— BEGIN SUPPLIED DATA —

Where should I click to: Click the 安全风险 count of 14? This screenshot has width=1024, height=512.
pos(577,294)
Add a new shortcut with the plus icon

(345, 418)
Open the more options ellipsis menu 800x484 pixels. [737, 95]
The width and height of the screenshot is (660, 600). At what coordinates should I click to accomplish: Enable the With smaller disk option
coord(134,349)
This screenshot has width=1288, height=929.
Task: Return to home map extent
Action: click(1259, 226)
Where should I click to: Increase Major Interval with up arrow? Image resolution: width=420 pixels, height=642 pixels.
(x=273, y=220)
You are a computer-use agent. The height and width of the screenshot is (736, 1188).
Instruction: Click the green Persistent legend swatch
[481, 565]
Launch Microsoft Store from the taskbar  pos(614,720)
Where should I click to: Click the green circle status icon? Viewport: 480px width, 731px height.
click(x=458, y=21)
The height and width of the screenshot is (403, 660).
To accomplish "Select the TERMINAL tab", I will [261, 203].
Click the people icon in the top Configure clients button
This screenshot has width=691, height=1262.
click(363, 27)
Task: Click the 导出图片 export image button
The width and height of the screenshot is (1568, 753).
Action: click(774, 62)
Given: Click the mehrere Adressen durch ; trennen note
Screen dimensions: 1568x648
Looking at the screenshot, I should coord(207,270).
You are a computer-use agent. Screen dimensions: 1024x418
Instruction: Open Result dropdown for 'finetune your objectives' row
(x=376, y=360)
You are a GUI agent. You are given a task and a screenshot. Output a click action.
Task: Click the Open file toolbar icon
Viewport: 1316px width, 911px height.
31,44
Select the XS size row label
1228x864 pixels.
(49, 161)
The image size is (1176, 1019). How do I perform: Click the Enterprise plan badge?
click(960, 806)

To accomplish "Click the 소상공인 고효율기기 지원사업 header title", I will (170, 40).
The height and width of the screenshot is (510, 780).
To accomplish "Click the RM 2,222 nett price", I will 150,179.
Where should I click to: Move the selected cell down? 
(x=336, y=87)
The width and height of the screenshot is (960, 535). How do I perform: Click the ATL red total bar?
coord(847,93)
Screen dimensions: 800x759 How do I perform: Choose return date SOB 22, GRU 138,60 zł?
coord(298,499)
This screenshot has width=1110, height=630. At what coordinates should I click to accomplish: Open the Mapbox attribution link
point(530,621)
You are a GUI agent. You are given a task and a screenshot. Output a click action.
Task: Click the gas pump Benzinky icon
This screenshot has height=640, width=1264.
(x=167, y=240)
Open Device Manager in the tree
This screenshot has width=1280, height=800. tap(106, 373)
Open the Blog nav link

— END SUPPLIED DATA —

**TASK TO CARRY OUT:**
Reproduce every one of the items above line for line, leaving each character unchanged.

**WRITTEN ANSWER:**
Where should I click to: Click the 安全风险 count of 14? This screenshot has width=1024, height=512.
pos(577,294)
Add a new shortcut with the plus icon

(345, 418)
Open the more options ellipsis menu 800x484 pixels. [737, 95]
The width and height of the screenshot is (660, 600). At what coordinates should I click to accomplish: Enable the With smaller disk option
coord(134,349)
This screenshot has width=1288, height=929.
Task: Return to home map extent
Action: click(1259, 226)
Where should I click to: Increase Major Interval with up arrow? Image resolution: width=420 pixels, height=642 pixels.
(x=273, y=220)
You are a computer-use agent. The height and width of the screenshot is (736, 1188).
Instruction: Click the green Persistent legend swatch
[481, 565]
Launch Microsoft Store from the taskbar  pos(614,720)
Where should I click to: Click the green circle status icon? Viewport: 480px width, 731px height.
click(x=458, y=21)
The height and width of the screenshot is (403, 660).
To accomplish "Select the TERMINAL tab", I will [261, 203].
Click the people icon in the top Configure clients button
This screenshot has width=691, height=1262.
click(363, 27)
Task: Click the 导出图片 export image button
The width and height of the screenshot is (1568, 753).
Action: click(774, 62)
Given: Click the mehrere Adressen durch ; trennen note
Screen dimensions: 1568x648
Looking at the screenshot, I should coord(207,270).
You are a computer-use agent. Screen dimensions: 1024x418
Instruction: Open Result dropdown for 'finetune your objectives' row
(x=376, y=360)
You are a GUI agent. You are given a task and a screenshot. Output a click action.
Task: Click the Open file toolbar icon
Viewport: 1316px width, 911px height.
31,44
Select the XS size row label
1228x864 pixels.
(49, 161)
The image size is (1176, 1019). How do I perform: Click the Enterprise plan badge?
click(960, 806)

To accomplish "Click the 소상공인 고효율기기 지원사업 header title", I will (170, 40).
The height and width of the screenshot is (510, 780).
To accomplish "Click the RM 2,222 nett price", I will 150,179.
Where should I click to: Move the selected cell down? 
(x=336, y=87)
The width and height of the screenshot is (960, 535). How do I perform: Click the ATL red total bar?
coord(847,93)
Screen dimensions: 800x759 How do I perform: Choose return date SOB 22, GRU 138,60 zł?
coord(298,499)
This screenshot has width=1110, height=630. At what coordinates should I click to accomplish: Open the Mapbox attribution link
point(530,621)
You are a GUI agent. You are given a task and a screenshot. Output a click action.
Task: Click the gas pump Benzinky icon
This screenshot has height=640, width=1264.
(x=167, y=240)
Open Device Manager in the tree
This screenshot has width=1280, height=800. tap(106, 373)
Open the Blog nav link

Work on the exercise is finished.